After the appalling and shameful events of last night, it's becoming more and more difficult to escape the conclusion that Hillary Clinton is determined to destroy the Democratic party. If she can't win the nomination, then no one can. Don't take my word for it - when people like Hugh Hewitt start posting Clinton clips as a means to boost McCain, you know you've got a real problem on your hands.
It's all very pathetic, not to mention frustrating. There's plenty of vitriol directed at her this morning on "the Internets," all of it deserved.

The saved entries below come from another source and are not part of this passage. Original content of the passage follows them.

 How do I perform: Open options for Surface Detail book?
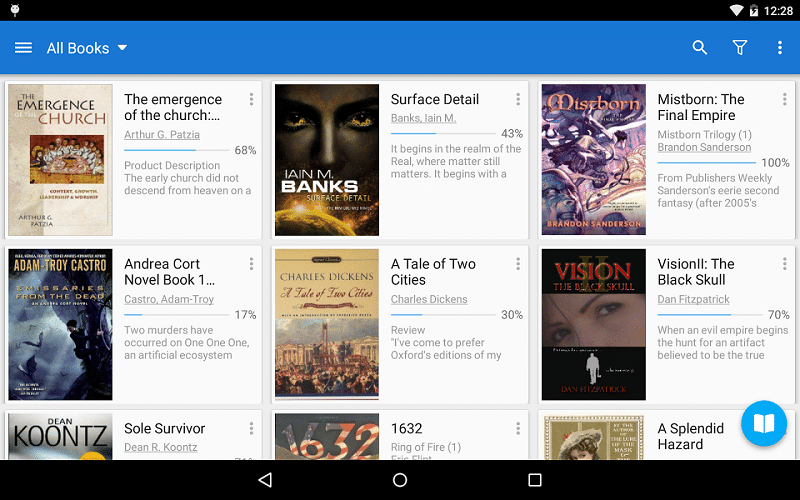(518, 99)
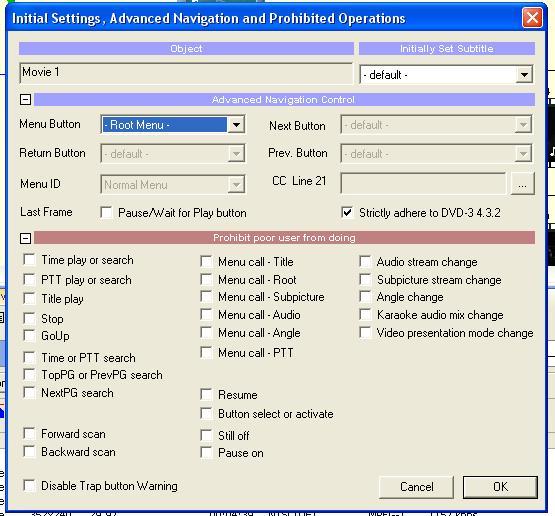This screenshot has width=555, height=516.
Task: Enable the Stop prohibition checkbox
Action: 29,318
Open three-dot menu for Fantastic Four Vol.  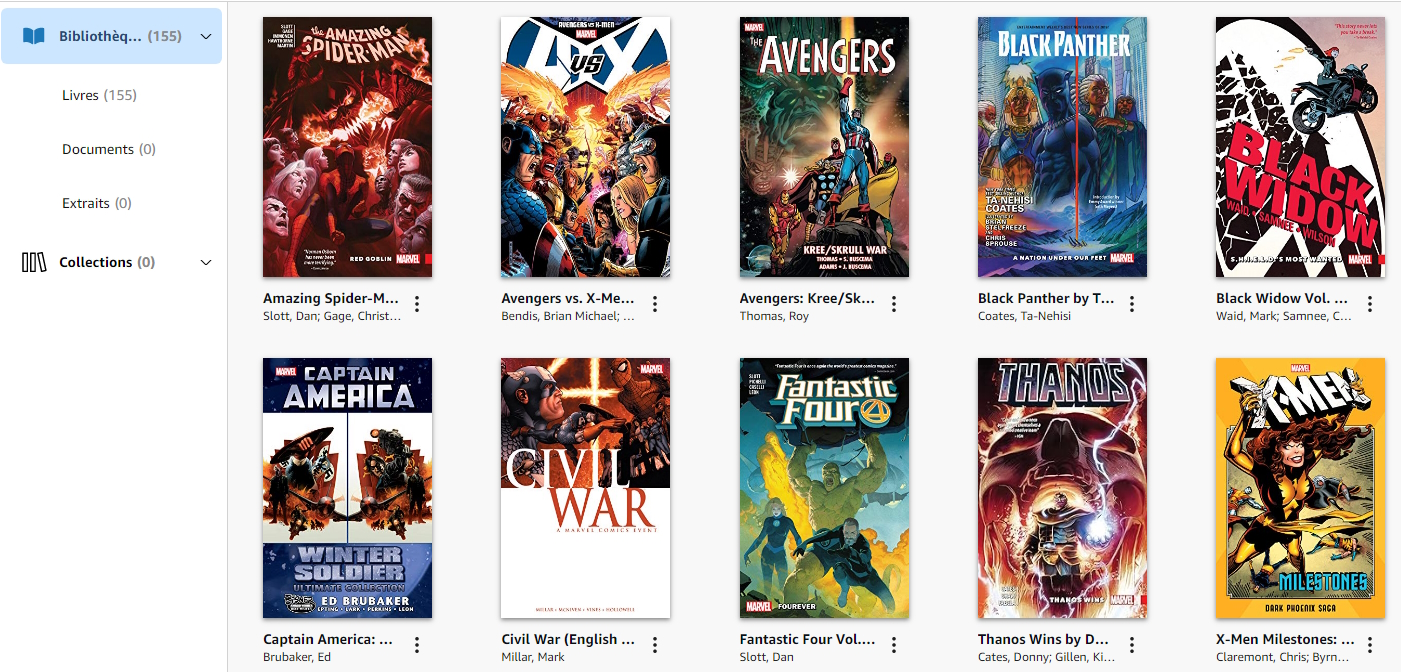coord(894,645)
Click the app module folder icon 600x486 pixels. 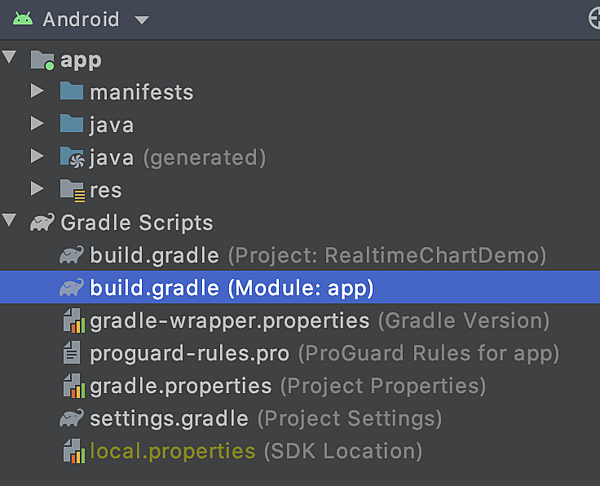point(42,60)
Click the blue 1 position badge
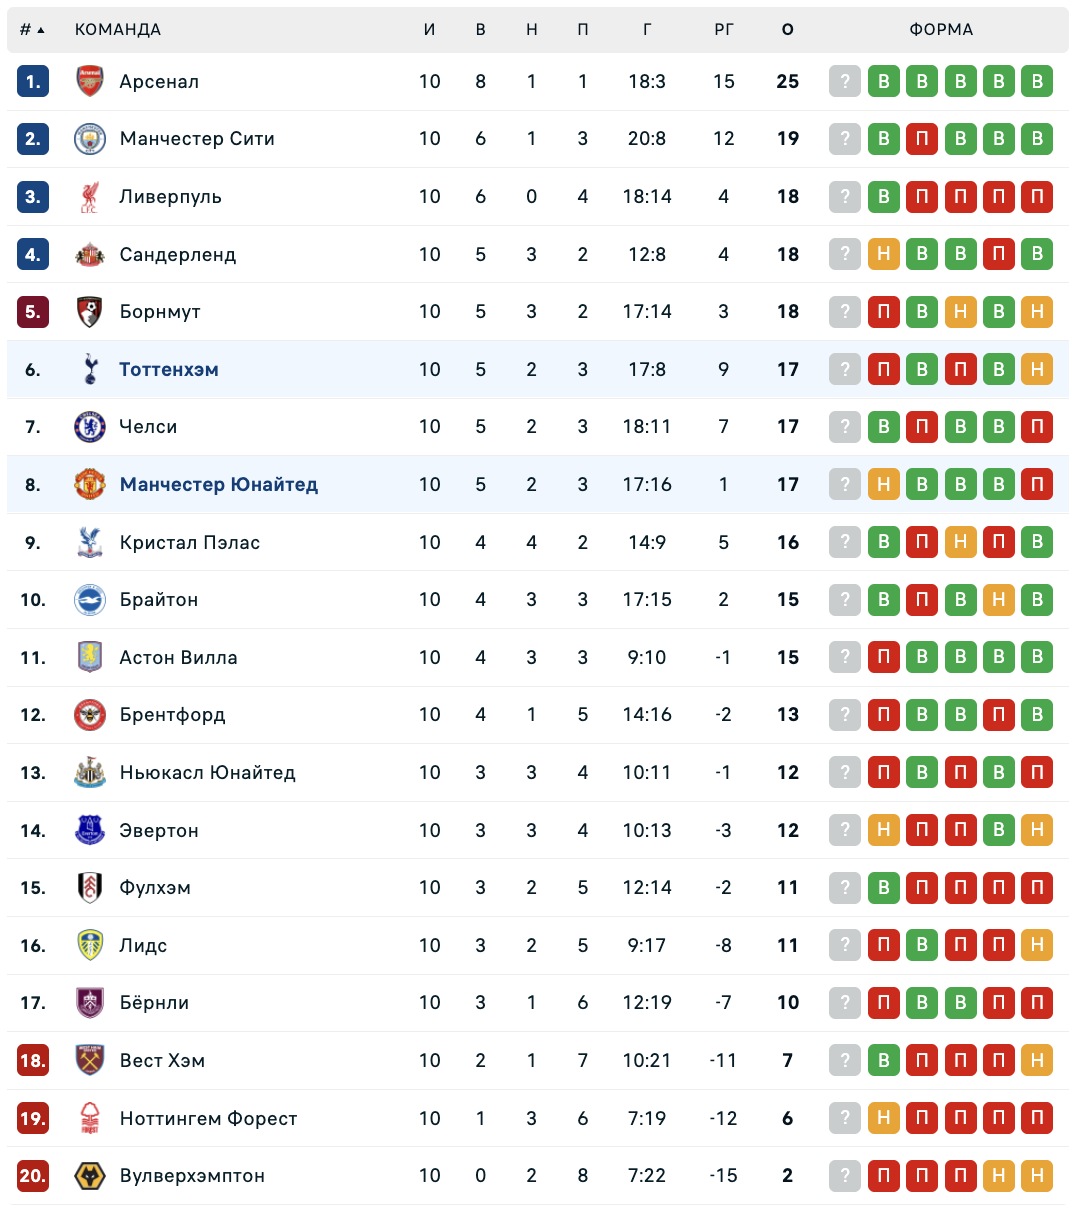 coord(33,82)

I'm not a huge fan of Maureen Dowd, but when she's on, she's on. Key graf:
For months, Hillary has been trying to emasculate Obama with the sort of words and themes she has chosen, stirring up feminist anger by promoting the idea that the men were unfairly taking it away from the women, and covering up her own campaign mistakes with cries of sexism. Even his ability to finally clinch the historic nomination did not stop her in that pursuit. She did not bat her eyelashes at him and proclaim him Rhett Butler instead of Ashley Wilkes.
And Brendan Loy is definitely in fine form this morning.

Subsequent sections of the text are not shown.